Insights into the effect of substrate crystallinity on the enzymatic degradation of Poly(ethylene terephthalate)

Plastic pollution has become a global environmental threat, affecting both aquatic and terrestrial ecosystems. Despite these concerns, the demand for plastics continues to rise, leading to a substantial production of 390 Mt in 2021. A key contributor to plastic pollution is Poly(ethylene terephthalate) (PET), a semi-crystalline plastic polyester material with a global production volume of 83 Mt/year. Currently, less than 10% of all PET is recycled. This recycling, by conventional methods, does furthermore results in lower quality products. Hence, the development of novel recycling technologies is essential for establishing a truly circular economy. Recently, it was demonstrated that certain enzymes may catalyze the degradation of PET. As enzymatic recycling of PET enables the synthesis of new high-quality PET, it has the potential for the establishment of a circular economy of PET. The enzymatic degradation rate is, however, strongly influenced by the properties of PET, notably the degree of crystallinity (X_C). As most post-consumer PET products (Plastic bottles and textiles etc.) have an X_C > 20% a pretreatment step is required for efficient biorecycling of PET. This pretreatment is however very energy-demanding, thus lowering the sustainable potential of biorecycling.
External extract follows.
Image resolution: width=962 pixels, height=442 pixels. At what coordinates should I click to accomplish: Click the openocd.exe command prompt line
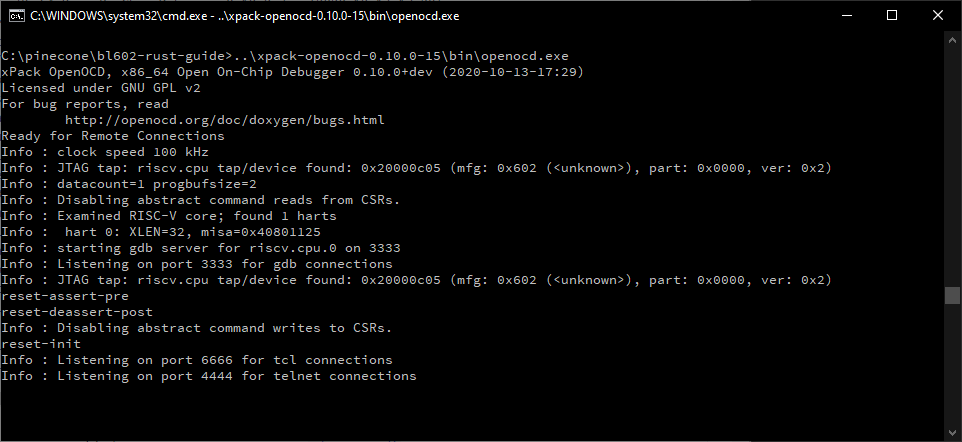[300, 56]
This Ph.D. thesis aimed to study how substrate-related properties affected the enzymatic degradation of PET. For this purpose, we developed a standardized methodology, for controlling the X_C. This method was based on thermal-induced crystallization of commercially available amorphous PET, via annealing at 115 ºC. This substrate was subsequently used to study how several benchmark PET hydrolases were affected by increasing X_C. The initial degradation of PET, denoted as the lag phase, did not result in any formation of soluble products. Once the lag phase was surpassed, the concentration of soluble products, resulting from the enzymatic treatment, was released at a constant rate, denoted as the steady-state rate. The steady state reaction rate was also heavily affected by the X_C. This negative effect becomes particularly profound once X_C exceeds a certain threshold, ~20%. This threshold was, however, affected by several factors, including reaction temperature, extent of reaction, and the enzyme catalyzing the reaction. We found that LCC, LCC_ICCG, and DuraPETase were more prone to increasing levels of X_C compared to HiC, TfC, and PHL7. This increased tolerance was caused by a presumable broader substrate specificity, leading to higher rates and maximal degradation yields at higher X_C. By studying the lag phase during enzymatic treatment we found that the duration of this phenomenon was heavily prolonged at increasing X_C (up to 5 days at X_C > 20%), and lower steady-state rates. We ascribed the lag phase to an initial endo-type degradation pattern, which would not yield any soluble products. This mechanism was consolidated by studying the proton release during this initial stage, which confirmed hydrolysis by the enzyme during the lag phase.

We furthermore studied the effect of the glass transition temperature (T_g) on the enzyme hydrolysis rate. This was done by lowering the T_g of a PET material from 75 ºC to 60ºC by soaking it in water. By assaying these disks at 69ºC (between the T_g of the substrates) we found that the reaction rate was unaffected by the lower T_g.